J’arrive pas à décoller mes rétines de ce brillant sujet. Que voulez-vous, on ne se refait pas. D’ailleurs, pourquoi me referais-je, réussi comme je l’ai été, hmm ? Pour vous confidencer, mes drôles, sachez qu’avec ce tintouin ça fait près de huit jours que j’ai pas eu l’occase de plumer une poulette. Or, il y a trois trucs au monde que je supporte pas : la méchanceté, les oignons et la chasteté prolongée. Me prenant en pitié, je décide séance tenante de faire quelque chose pour moi. Quand votre métabolisme réclame, inutile de rechigner. L’homme est tributaire de ses glandes ; il doit s’incliner devant cette réalité. D’une manière générale, la nature est plutôt chouette avec moi. Quand une souris me plaît, onze fois sur dix je lui plais aussi. Et quand on est deux à se plaire, les circonstances deviennent dociles comme des chiens dressés. Suffit que je mette une œillade dans l’engrenage d’une pépé pour être happé jusqu’aux coudes, avec arrêt facultatif à l’étage au-dessus ! Happez-vous s’il en reste ! La plupart des gens, ce qui les arrête, c’est la timidité. Et aussi leur inconscience géographique. Un monsieur et une dame qui se prennent à la chouette s’imaginent sottement que le plumard final se trouve à des années-lumière de leur désir commun, alors qu’en réalité ils sont environnés de couches pleines d’odeurs légères. Dans un autre ordre d’idée, sur le plan international c’est kif-kif. On se figure par exemple que l’Amérique et la Russie se trouvent aux antipodes l’une de l’autre, alors qu’en réalité seul un malheureux bras de mer de cinquante kilomètres les sépare. Et il est gelé, la plupart du temps, si bien qu’on peut donc aller à pince de Washington à Moscou.
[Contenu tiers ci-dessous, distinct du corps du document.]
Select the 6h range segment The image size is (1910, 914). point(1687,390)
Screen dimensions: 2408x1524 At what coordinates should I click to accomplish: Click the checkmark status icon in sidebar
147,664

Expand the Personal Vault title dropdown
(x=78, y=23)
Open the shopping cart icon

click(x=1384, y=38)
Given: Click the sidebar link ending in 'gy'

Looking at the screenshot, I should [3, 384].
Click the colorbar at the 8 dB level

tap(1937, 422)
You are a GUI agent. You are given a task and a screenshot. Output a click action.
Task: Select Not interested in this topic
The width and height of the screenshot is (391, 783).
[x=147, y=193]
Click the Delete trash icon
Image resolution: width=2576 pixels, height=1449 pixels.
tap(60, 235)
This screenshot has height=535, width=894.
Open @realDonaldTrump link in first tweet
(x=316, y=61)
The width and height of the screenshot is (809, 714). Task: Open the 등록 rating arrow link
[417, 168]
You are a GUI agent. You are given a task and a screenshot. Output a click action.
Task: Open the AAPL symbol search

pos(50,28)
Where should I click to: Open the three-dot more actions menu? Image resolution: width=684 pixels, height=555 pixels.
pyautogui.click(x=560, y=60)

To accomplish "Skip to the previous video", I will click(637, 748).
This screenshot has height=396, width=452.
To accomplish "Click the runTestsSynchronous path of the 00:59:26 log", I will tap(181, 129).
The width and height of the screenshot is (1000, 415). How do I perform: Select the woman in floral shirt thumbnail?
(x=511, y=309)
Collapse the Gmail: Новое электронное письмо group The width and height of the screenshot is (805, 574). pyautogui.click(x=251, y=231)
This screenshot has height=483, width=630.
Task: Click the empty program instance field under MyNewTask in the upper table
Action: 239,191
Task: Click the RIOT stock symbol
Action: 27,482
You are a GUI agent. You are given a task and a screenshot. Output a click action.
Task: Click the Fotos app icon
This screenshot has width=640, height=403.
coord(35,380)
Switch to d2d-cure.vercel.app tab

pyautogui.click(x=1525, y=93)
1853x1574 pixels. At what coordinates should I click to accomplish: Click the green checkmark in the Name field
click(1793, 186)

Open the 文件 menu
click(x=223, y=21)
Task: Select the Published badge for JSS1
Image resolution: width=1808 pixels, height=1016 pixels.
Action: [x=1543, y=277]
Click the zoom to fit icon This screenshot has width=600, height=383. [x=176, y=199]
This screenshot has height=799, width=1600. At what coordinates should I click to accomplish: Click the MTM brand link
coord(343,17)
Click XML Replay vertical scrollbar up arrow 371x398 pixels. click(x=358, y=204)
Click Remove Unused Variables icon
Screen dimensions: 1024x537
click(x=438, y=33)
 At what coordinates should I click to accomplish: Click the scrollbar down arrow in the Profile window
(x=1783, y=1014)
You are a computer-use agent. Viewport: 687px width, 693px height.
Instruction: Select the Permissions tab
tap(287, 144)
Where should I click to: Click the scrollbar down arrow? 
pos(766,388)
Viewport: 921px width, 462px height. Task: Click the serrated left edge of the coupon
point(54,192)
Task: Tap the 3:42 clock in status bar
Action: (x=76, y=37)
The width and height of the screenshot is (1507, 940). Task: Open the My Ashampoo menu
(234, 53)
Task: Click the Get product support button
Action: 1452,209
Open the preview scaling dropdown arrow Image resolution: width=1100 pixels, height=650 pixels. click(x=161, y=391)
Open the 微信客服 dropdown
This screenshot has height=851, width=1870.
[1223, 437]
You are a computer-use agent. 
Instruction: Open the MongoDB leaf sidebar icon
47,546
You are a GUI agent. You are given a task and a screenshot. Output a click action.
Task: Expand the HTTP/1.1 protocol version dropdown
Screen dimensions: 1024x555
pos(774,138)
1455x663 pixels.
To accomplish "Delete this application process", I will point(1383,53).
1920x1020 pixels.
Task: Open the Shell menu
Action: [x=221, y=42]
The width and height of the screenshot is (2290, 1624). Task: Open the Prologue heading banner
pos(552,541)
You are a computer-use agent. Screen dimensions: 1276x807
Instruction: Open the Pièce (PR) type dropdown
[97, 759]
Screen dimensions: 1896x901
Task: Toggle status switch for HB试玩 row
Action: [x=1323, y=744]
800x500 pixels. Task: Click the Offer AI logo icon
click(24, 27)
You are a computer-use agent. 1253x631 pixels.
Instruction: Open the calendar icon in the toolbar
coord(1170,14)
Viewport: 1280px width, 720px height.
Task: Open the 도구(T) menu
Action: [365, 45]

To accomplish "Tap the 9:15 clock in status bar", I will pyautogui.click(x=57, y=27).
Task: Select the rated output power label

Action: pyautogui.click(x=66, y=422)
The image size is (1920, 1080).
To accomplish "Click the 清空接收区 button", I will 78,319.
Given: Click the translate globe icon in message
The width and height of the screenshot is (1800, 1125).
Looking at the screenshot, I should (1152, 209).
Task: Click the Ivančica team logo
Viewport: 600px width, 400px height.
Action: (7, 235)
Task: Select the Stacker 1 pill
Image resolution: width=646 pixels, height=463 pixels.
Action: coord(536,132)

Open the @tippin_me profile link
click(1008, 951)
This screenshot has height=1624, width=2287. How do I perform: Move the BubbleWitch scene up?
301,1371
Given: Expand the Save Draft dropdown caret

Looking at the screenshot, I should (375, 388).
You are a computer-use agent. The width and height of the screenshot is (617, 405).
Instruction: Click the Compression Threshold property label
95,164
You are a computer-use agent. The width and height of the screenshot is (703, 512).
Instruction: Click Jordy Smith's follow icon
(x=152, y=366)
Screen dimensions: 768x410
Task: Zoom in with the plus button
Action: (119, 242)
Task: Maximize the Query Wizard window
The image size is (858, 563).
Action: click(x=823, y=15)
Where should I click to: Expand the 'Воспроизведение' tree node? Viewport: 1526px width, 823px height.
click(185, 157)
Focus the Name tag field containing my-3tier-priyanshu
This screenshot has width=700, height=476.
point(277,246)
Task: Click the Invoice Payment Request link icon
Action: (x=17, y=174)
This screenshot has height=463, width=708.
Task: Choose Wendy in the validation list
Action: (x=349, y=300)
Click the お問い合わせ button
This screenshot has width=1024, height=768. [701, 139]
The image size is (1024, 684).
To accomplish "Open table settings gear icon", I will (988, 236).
En amour, comme en beaucoup de domaines, les hommes oublient le détroit de Béring ! Moi, jamais, et c’est ce qui fait ma force.

Je vais vous démontrer comme ça carbure vite, mes jolies. En quatre répliques je me place sur mon orbite. Suivez bien la mise à feu !

La fifille à Narcisse (au fait, comment s’est-il débrouillé pour ciseler un tel objet d’art, ce gros veau !) s’exclame :

— Tu peux me cracher à la gare, Narcisse ? Mon train part dans vingt minutes, je n’ai que le temps de me changer.

— Où allez-vous, mademoiselle ? galantine le beau San-A.

— À Angers, je dois rentrer à l’Institution ce soir !

Qu’est-ce que je vous disais, hein ? L’harmonie des conjonctures pour les personnes en instance de rentre-dedans ! On croit rêver. Imaginez, le commissaire, ce ton nonchalant qu’il prend pour déclarer, très paternaliste :

— C’est amusant, mon petit, j’y vais aussi, je me ferai un plaisir de vous y emmener, ce sera pour vous moins triste et que le train, du moins je l’espère…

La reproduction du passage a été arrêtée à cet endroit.